• **Goal**: Rewrite all of the lines below, replacing "Instagram" with "Pinterest" wherever it occurs and leaving everything else unchanged.

Rows of pointing data

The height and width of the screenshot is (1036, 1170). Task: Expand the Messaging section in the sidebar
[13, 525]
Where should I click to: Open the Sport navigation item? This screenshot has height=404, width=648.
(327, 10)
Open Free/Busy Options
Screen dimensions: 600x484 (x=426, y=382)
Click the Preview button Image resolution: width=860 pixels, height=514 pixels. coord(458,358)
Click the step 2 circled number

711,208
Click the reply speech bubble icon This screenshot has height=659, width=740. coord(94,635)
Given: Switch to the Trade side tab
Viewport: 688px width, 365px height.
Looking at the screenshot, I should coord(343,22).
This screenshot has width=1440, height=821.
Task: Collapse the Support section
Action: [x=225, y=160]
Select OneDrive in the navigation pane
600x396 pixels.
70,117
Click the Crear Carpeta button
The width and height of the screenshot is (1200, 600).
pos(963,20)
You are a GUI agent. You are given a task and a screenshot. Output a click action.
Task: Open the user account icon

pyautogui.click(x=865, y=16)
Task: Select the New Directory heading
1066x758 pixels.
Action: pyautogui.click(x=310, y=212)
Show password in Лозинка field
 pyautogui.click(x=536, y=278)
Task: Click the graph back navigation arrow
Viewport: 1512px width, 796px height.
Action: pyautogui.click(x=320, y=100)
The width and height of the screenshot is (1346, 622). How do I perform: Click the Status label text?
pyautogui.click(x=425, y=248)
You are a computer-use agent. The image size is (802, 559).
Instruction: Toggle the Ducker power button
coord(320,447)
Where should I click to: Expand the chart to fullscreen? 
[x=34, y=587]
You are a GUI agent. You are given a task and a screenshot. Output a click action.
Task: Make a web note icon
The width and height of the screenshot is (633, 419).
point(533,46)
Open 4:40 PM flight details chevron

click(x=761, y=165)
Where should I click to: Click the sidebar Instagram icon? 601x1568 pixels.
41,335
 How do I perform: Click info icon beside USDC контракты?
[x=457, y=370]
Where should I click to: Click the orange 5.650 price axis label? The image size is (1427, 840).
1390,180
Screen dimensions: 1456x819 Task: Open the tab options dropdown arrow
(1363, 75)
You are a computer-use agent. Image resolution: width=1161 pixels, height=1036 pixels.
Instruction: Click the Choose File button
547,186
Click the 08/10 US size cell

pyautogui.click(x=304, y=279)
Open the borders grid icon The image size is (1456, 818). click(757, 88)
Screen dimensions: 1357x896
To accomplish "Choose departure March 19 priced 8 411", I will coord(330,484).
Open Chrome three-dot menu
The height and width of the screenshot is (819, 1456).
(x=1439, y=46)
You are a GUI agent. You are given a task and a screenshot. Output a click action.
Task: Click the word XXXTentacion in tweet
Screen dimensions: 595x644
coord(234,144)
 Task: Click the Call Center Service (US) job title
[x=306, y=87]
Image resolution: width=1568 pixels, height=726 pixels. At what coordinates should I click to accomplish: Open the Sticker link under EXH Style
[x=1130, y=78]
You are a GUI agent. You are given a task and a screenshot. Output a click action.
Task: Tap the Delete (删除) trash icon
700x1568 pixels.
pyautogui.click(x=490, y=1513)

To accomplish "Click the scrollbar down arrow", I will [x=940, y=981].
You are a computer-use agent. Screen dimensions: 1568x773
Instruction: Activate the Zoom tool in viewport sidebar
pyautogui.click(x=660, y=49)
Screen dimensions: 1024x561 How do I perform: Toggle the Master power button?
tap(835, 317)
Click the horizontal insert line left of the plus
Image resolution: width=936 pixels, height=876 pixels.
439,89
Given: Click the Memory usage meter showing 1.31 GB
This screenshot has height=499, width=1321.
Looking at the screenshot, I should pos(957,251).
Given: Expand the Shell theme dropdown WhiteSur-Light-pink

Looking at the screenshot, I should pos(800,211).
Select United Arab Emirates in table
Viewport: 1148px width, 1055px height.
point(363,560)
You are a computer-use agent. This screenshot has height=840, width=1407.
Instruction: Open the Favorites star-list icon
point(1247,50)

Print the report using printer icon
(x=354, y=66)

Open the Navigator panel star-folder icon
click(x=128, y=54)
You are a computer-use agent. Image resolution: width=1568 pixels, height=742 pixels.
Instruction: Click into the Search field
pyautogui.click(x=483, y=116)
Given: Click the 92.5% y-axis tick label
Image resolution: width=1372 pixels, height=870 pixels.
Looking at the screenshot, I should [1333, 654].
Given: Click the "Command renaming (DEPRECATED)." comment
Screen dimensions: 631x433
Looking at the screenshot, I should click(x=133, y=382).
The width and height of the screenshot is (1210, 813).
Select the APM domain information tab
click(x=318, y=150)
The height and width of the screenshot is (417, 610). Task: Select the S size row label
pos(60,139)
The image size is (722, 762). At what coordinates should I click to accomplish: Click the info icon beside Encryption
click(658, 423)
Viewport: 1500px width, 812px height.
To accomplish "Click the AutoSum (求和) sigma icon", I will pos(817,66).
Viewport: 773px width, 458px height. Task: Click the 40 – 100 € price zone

• **Correct answer**:
The height and width of the screenshot is (1036, 1170). Task: Expand the Messaging section in the sidebar
[13, 525]
Where should I click to: Open the Sport navigation item? This screenshot has height=404, width=648.
(327, 10)
Open Free/Busy Options
Screen dimensions: 600x484 (x=426, y=382)
Click the Preview button Image resolution: width=860 pixels, height=514 pixels. coord(458,358)
Click the step 2 circled number

711,208
Click the reply speech bubble icon This screenshot has height=659, width=740. coord(94,635)
Given: Switch to the Trade side tab
Viewport: 688px width, 365px height.
Looking at the screenshot, I should coord(343,22).
This screenshot has width=1440, height=821.
Task: Collapse the Support section
Action: [x=225, y=160]
Select OneDrive in the navigation pane
600x396 pixels.
70,117
Click the Crear Carpeta button
The width and height of the screenshot is (1200, 600).
pos(963,20)
You are a GUI agent. You are given a task and a screenshot. Output a click action.
Task: Open the user account icon

pyautogui.click(x=865, y=16)
Task: Select the New Directory heading
1066x758 pixels.
Action: pyautogui.click(x=310, y=212)
Show password in Лозинка field
 pyautogui.click(x=536, y=278)
Task: Click the graph back navigation arrow
Viewport: 1512px width, 796px height.
Action: pyautogui.click(x=320, y=100)
The width and height of the screenshot is (1346, 622). How do I perform: Click the Status label text?
pyautogui.click(x=425, y=248)
You are a computer-use agent. The image size is (802, 559).
Instruction: Toggle the Ducker power button
coord(320,447)
Where should I click to: Expand the chart to fullscreen? 
[x=34, y=587]
You are a GUI agent. You are given a task and a screenshot. Output a click action.
Task: Make a web note icon
The width and height of the screenshot is (633, 419).
point(533,46)
Open 4:40 PM flight details chevron

click(x=761, y=165)
Where should I click to: Click the sidebar Pinterest icon? 601x1568 pixels.
41,335
 How do I perform: Click info icon beside USDC контракты?
[x=457, y=370]
Where should I click to: Click the orange 5.650 price axis label? The image size is (1427, 840).
1390,180
Screen dimensions: 1456x819 Task: Open the tab options dropdown arrow
(1363, 75)
You are a computer-use agent. Image resolution: width=1161 pixels, height=1036 pixels.
Instruction: Click the Choose File button
547,186
Click the 08/10 US size cell

pyautogui.click(x=304, y=279)
Open the borders grid icon The image size is (1456, 818). click(757, 88)
Screen dimensions: 1357x896
To accomplish "Choose departure March 19 priced 8 411", I will coord(330,484).
Open Chrome three-dot menu
The height and width of the screenshot is (819, 1456).
(x=1439, y=46)
You are a GUI agent. You are given a task and a screenshot. Output a click action.
Task: Click the word XXXTentacion in tweet
Screen dimensions: 595x644
coord(234,144)
 Task: Click the Call Center Service (US) job title
[x=306, y=87]
Image resolution: width=1568 pixels, height=726 pixels. At what coordinates should I click to accomplish: Open the Sticker link under EXH Style
[x=1130, y=78]
You are a GUI agent. You are given a task and a screenshot. Output a click action.
Task: Tap the Delete (删除) trash icon
700x1568 pixels.
pyautogui.click(x=490, y=1513)

To accomplish "Click the scrollbar down arrow", I will [x=940, y=981].
You are a computer-use agent. Screen dimensions: 1568x773
Instruction: Activate the Zoom tool in viewport sidebar
pyautogui.click(x=660, y=49)
Screen dimensions: 1024x561 How do I perform: Toggle the Master power button?
tap(835, 317)
Click the horizontal insert line left of the plus
Image resolution: width=936 pixels, height=876 pixels.
439,89
Given: Click the Memory usage meter showing 1.31 GB
This screenshot has height=499, width=1321.
Looking at the screenshot, I should pos(957,251).
Given: Expand the Shell theme dropdown WhiteSur-Light-pink

Looking at the screenshot, I should pos(800,211).
Select United Arab Emirates in table
Viewport: 1148px width, 1055px height.
point(363,560)
You are a computer-use agent. This screenshot has height=840, width=1407.
Instruction: Open the Favorites star-list icon
point(1247,50)

Print the report using printer icon
(x=354, y=66)

Open the Navigator panel star-folder icon
click(x=128, y=54)
You are a computer-use agent. Image resolution: width=1568 pixels, height=742 pixels.
Instruction: Click into the Search field
pyautogui.click(x=483, y=116)
Given: Click the 92.5% y-axis tick label
Image resolution: width=1372 pixels, height=870 pixels.
Looking at the screenshot, I should [1333, 654].
Given: Click the "Command renaming (DEPRECATED)." comment
Screen dimensions: 631x433
Looking at the screenshot, I should click(x=133, y=382).
The width and height of the screenshot is (1210, 813).
Select the APM domain information tab
click(x=318, y=150)
The height and width of the screenshot is (417, 610). Task: Select the S size row label
pos(60,139)
The image size is (722, 762). At what coordinates should I click to accomplish: Click the info icon beside Encryption
click(658, 423)
Viewport: 1500px width, 812px height.
To accomplish "Click the AutoSum (求和) sigma icon", I will pos(817,66).
Viewport: 773px width, 458px height. Task: Click the 40 – 100 € price zone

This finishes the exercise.